Investors shrugged off Omicron-led fears pushing the S&P 500 and Dow Jones indices nearly 5% higher in December, thanks to a “Santa Claus rally” boosted by gains in utilities, consumer staples, real estate, and energies.
2021 has been a very good year for the financial markets and the bullish momentum has carried into the final trading days of the year, despite the record high Omicron-led covid infections around the world and the renewed travel and social restrictions.
Historically “Santa Claus rally”:
The good old-fashioned “Santa Claus rally” has been a historically strong period for equities and risky assets during the aka the last 5-10 trading days of the year and the first days in January. Statistically, the “holiday season” trading period has seen positive returns on nearly 80% of the time since 1928.
The milder-than-expected effects from the highly mutated Omicron variant on the economy gave the green light for the 2021’s “Santa Claus rally”, with most U.S. stock indices posting gains for the last six straight sessions, despite the sell-ff in travel stocks.

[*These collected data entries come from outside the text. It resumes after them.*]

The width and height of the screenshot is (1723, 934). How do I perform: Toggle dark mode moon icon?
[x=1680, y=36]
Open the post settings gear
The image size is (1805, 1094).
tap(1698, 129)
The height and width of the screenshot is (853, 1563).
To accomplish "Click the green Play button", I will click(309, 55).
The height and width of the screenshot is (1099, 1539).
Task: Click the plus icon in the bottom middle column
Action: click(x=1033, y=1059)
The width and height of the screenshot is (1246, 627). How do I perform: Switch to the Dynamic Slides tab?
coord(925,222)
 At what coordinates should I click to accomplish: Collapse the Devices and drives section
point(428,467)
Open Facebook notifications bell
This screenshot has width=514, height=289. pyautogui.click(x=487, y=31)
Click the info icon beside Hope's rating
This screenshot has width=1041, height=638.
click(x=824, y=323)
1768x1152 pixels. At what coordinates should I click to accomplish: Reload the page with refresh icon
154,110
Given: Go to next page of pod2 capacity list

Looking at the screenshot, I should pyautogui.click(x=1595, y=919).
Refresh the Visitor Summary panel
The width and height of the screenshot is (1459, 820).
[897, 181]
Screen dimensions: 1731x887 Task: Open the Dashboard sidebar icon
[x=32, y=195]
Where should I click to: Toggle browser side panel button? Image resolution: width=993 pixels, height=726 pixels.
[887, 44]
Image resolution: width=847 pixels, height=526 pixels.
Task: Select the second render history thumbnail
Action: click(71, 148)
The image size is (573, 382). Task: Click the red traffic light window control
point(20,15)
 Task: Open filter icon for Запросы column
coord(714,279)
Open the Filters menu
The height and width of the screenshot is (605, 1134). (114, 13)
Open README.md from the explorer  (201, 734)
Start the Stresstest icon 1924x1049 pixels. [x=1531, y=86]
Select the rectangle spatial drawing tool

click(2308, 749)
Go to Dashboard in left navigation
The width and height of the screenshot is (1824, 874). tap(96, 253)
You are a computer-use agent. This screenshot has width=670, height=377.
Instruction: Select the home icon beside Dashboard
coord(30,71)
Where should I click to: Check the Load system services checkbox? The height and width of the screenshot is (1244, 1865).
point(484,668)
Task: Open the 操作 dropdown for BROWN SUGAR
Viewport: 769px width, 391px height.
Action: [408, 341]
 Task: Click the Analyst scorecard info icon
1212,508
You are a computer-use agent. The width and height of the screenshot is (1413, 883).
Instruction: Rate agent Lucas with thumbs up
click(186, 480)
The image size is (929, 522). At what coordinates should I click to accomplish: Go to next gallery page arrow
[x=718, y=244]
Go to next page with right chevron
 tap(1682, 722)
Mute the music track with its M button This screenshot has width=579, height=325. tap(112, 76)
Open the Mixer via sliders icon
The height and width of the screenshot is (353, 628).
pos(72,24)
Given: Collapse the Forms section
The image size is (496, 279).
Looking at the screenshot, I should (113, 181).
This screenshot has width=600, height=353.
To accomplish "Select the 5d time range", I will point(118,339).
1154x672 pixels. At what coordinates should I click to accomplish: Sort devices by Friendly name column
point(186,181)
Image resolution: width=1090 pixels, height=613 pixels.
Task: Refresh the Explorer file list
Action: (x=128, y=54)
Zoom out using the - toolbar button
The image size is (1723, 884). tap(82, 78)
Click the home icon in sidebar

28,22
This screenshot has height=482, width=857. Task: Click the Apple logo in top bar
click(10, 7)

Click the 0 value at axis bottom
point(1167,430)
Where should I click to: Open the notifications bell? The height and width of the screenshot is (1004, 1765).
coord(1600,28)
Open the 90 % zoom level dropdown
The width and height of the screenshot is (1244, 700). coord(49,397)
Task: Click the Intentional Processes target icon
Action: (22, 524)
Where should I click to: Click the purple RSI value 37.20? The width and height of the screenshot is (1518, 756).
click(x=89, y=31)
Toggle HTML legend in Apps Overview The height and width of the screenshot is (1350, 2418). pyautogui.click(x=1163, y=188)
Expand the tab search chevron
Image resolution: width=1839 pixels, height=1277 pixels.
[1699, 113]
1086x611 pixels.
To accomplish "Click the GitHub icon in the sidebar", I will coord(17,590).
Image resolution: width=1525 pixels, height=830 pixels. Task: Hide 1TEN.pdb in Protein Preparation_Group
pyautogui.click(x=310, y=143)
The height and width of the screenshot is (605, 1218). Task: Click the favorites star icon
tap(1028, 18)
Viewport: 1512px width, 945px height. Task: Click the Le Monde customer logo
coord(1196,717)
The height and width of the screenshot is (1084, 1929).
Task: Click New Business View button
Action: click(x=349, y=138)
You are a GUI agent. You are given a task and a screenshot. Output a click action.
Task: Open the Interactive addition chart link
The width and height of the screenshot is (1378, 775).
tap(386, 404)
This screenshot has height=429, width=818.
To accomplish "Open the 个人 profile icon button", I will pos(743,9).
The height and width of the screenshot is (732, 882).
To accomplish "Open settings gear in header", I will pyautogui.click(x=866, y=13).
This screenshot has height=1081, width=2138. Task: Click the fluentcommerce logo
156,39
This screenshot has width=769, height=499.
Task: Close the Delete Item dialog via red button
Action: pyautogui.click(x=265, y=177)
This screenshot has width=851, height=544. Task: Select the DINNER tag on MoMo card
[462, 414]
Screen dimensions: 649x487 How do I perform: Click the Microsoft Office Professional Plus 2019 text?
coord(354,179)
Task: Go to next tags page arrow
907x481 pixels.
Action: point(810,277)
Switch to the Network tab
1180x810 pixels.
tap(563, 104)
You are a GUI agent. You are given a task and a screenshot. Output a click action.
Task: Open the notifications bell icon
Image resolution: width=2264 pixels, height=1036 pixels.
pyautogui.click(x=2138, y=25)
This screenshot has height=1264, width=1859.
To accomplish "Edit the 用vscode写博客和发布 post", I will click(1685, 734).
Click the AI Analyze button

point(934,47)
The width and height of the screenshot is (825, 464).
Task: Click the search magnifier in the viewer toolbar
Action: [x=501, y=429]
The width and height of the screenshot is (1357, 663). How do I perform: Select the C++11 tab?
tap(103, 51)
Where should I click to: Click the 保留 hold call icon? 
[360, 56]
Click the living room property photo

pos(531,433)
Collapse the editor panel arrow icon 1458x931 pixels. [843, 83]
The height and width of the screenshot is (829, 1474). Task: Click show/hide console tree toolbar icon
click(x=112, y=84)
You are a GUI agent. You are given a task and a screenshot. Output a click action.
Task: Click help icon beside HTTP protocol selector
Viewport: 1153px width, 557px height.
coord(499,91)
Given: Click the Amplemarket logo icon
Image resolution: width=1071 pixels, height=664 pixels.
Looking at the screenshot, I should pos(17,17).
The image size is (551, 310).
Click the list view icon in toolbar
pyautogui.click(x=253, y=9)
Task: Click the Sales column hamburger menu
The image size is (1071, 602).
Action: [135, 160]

Market reaction: Indices rise to new record highs:
Global economic growth and record-high stock markets supported this year from the accommodative monetary policies from the Federal Reserve, the zero interest rates, the pandemic-led massive fiscal stimulus, the successful anti-covid treatment front, and high rates of vaccinations.
The S&P 500 index settled at 4,793 or up 0.15% on Wednesday, posting its 70th record close of the year so far, which has been the second highest number of record closes for the benchmark index during a calendar year, trailing just 1995′s 77 record closing highs.
S&P 500 index, Daily chart
The S&P 500 index has been overperforming Dow and Nasdaq for the first time since 2005, gaining almost 28% so far in 2021, while Nasdaq, Dow Jones, Russell 2000 advanced by 23%, 20%, and 14%, respectively, at the same time.
The industrial-related Dow Jones index saw its sixth straight positive session yesterday, also posting a new closing high of 36,488 or up 0,25% yesterday, the first closing high since November.
Looking at the 2020 pandemic-winner tech sector, the tech benchmark Nasdaq Composite lagged from the other major economic-led indices, edging lower by 0.1% to 15,766.
The weakness in the tech sector came after investors moved away from the high-growth and high-leverage tech companies (which have benefited from a zero-rate environment) into the safety of value stocks.
Travel vs Defensive stocks:
The outbreak of the Omicron has been a negative catalyst for the tourism and travel-related stocks, as more than 10,000 flights were cancelled during the Christmas holidays around the world, many cruise lines have rescheduled their cruising program, while hotels and restaurants have seen cancellations.
On the flip side, the traditionally defensive sectors such as health care and consumer stables hit fresh record highs during the Christmas period, including Pfizer, Domino’s Pizza, McDonald’s, Yum Brands, Costco, and Procter & Gamble.